Please reproduce every record exactly as written, leaving out the pictures.

[Stored data]
________________________
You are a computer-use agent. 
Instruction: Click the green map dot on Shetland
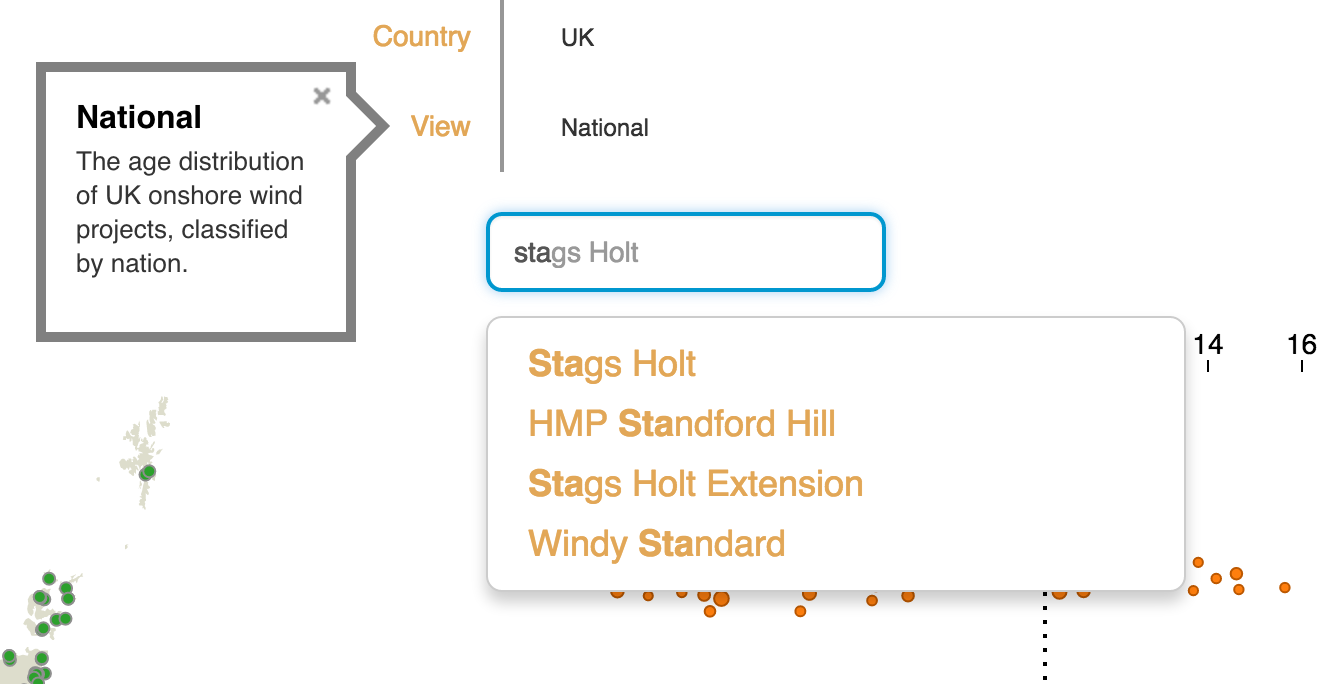[x=148, y=472]
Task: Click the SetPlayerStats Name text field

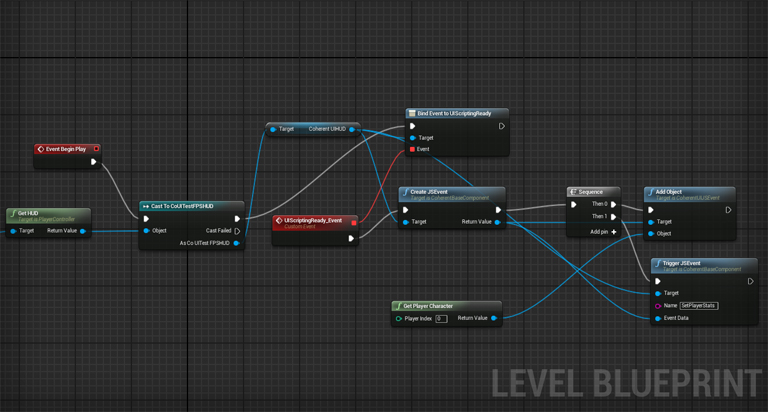Action: 699,305
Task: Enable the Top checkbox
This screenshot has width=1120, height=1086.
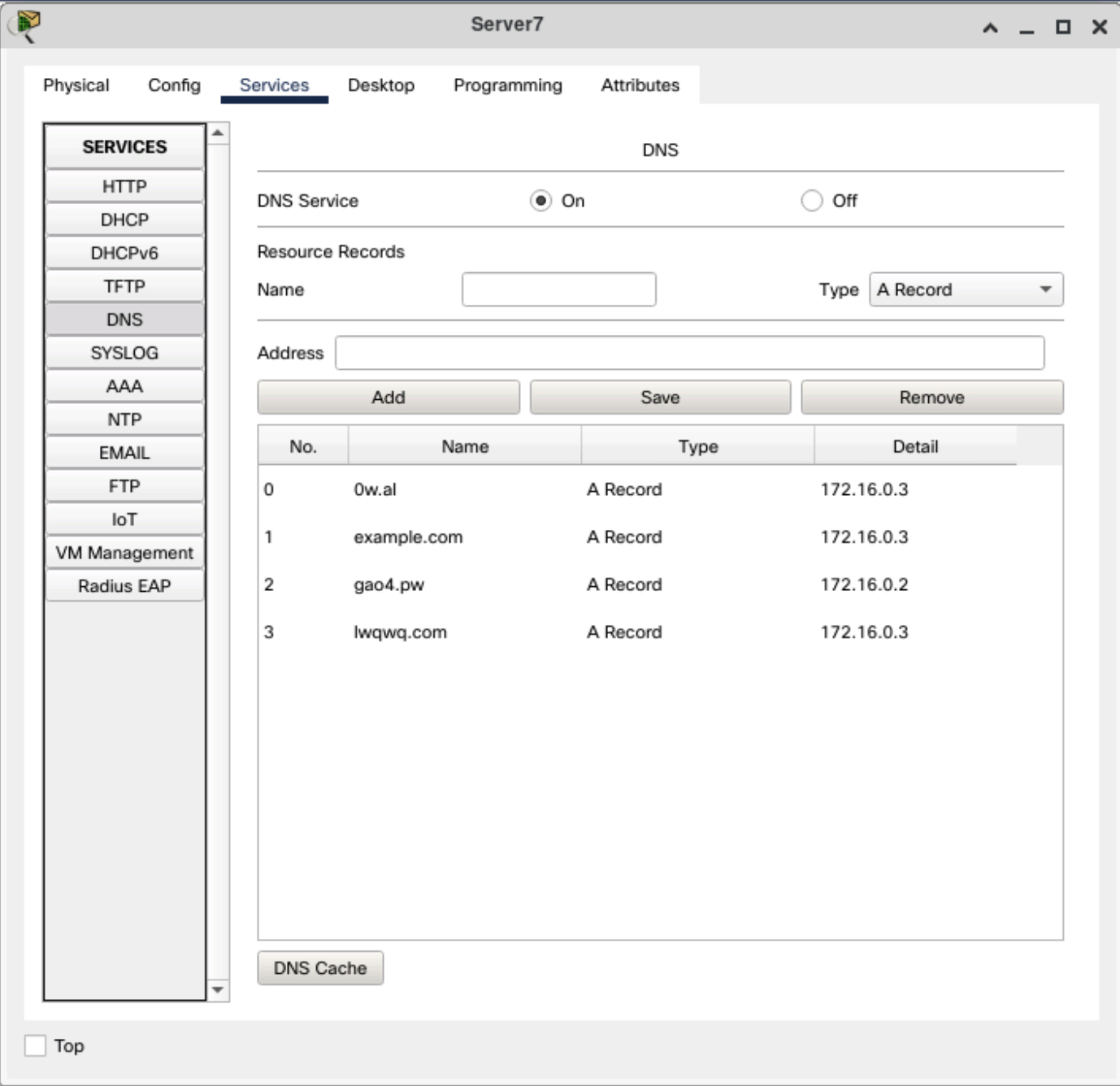Action: pos(35,1045)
________________________
Your solution:
You are a computer-use agent. 
Instruction: Click the green map dot on Shetland
[x=148, y=472]
Task: Click the SetPlayerStats Name text field

Action: 699,305
Task: Enable the Top checkbox
This screenshot has width=1120, height=1086.
Action: pos(35,1045)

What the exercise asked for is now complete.